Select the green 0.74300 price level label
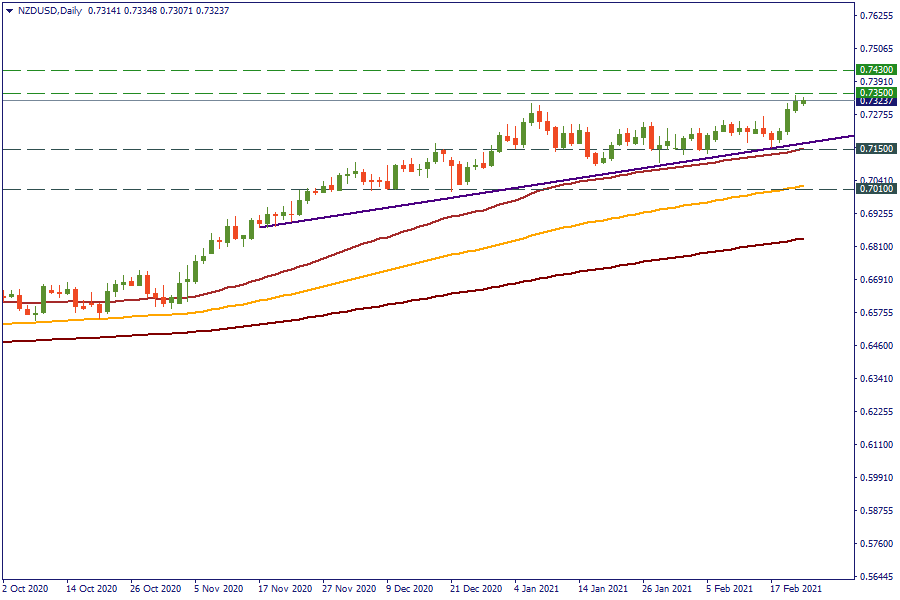The width and height of the screenshot is (900, 600). coord(876,70)
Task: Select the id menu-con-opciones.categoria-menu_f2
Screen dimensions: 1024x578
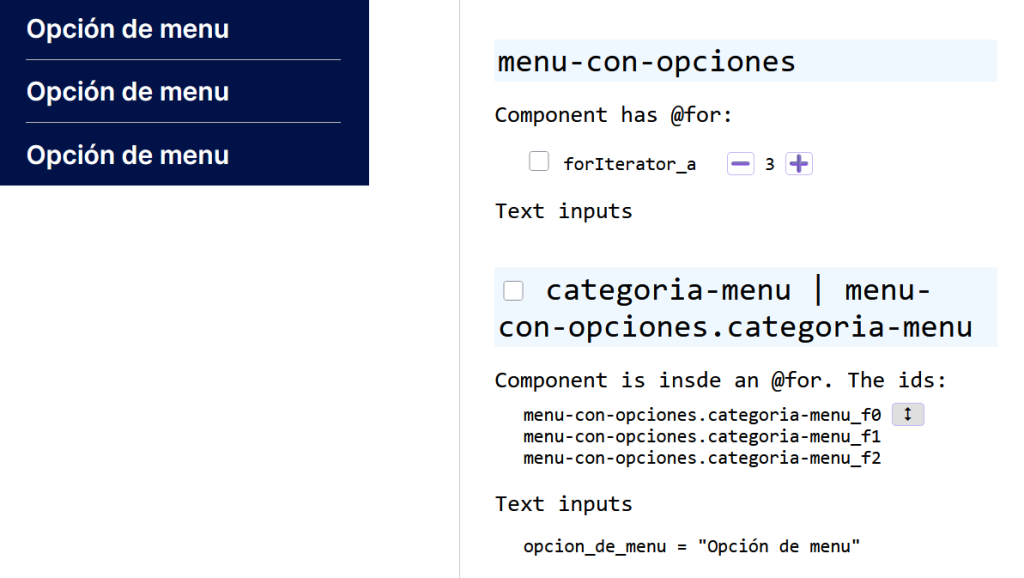Action: pos(701,458)
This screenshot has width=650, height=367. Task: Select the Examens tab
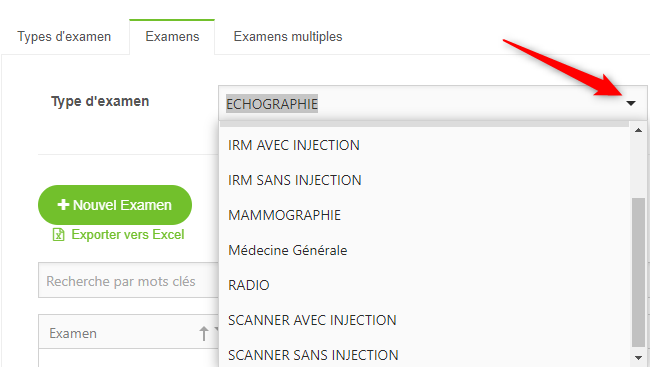point(172,36)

==================================================

◆ About this task: Give again, word for word, the lines from the one containing "This screenshot has" through the last line of the entries, with pictures omitted and nothing added.

◆ Result of this task:
This screenshot has width=650, height=367. Task: Select the Examens tab
point(172,36)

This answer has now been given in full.